Here’s a little tidbit from my personal life that I thought I’d share, because I find it pretty amusing. I’ve always ridden the bus to work, because as anyone who’s spent time on a college campus knows, it’s impossible to get good parking spots unless you show up at about 4 am. On the bus, and while waiting for the bus, I read. I don’t read work-related stuff, because I like to underline and take notes, and with the bus bouncing me around, my underlines become strike-outs (when I go back to the paper, I wonder, “Why did I dislike this passage so much that I struck it out?”), and my handwriting becomes even more unreadable than it ordinarily is. So I read books; novels mostly. A couple years ago, I started designating one of the books I’m reading my “bus book,” which means that I only read it on or waiting for the bus, and I don’t read anything else on or waiting for the bus. With about an hour and a half of bus time (including waiting and riding) a day going to and from work, I went through about a book about every week or ten days this way.
Then gas prices started rising, and I began to ride the bus more and more, until I go to the point where I rode the bus pretty much everywhere that I couldn’t walk. That dramatically increased my bus time, and as a result, I started going through books at an alarming rate. So to compensate, I just started reading longer books. The last few “bus books” I’ve read include August 1914 (896 pages), November 1916 (1040 pages), Anna Karenina (864 pages), The Brothers Karamazov (824 pages), and Don Quixote (992 pages). Which one of these is not like the others?
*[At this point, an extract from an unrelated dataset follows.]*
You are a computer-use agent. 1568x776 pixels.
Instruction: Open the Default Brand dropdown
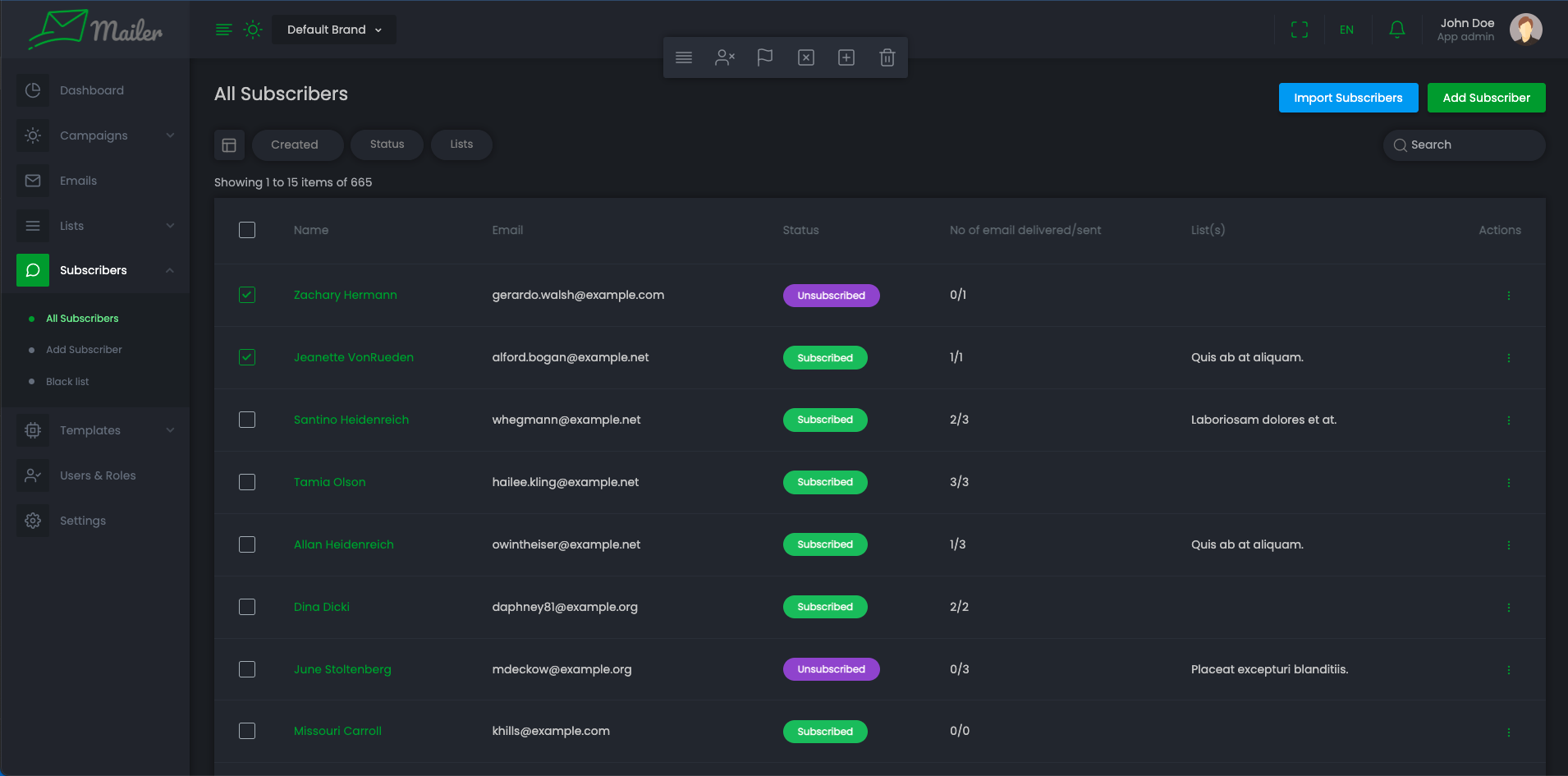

Anyway, after reading those long books, I decided it was time to read the mother of all long books, War and Peace. At 1424 pages, I figured it would take me almost 3 weeks of bus riding to read it. It’s been 3 weeks, and I’m almost finished.
Here’s the thing I find amusing, though: I’ve read hundreds of books on the bus at this point, including well known classics, lesser known classics, well known contemporary books, lesser known contemporary books, and everything in between, and with very few exceptions, people have never said anything about what I’m reading. Oh sure, people sometimes ask, “What are you reading,” and tend to follow up with, “Oh, yeah, I’ve read that,” regardless of whether I’m reading Hemingway or Roger Schank, but they never just comment on what I’m reading out of the blue. But literally every time I get on the bus, someone comments on War and Peace. Every time! The conversation almost always goes like this:
Person on/waiting for the bus: “Is that… You’re reading that?”
Me, looking at the book in my hands and wondering what else they think I might be doing with it: “Yup.”
Me, trying to make it obvious that I’m trying to get back to my book.
Person: “I’ve heard it’s good. Is it?”
Me: “It’s pretty good, yeah.”
Person: “I’ve always meant to read that, but never got around to it.”
Me: “You should.”
Person: “Wow, you’re reading that.”
What is it about War and Peace that makes everyone feel like commenting on it? And why are the comments always the same? It’s freaking me out. Thankfully, I’ll be done with it this week, and can move on to a book no one thinks worth commenting on. But I’ll always wonder what it is about War and Peace that gets people’s attention.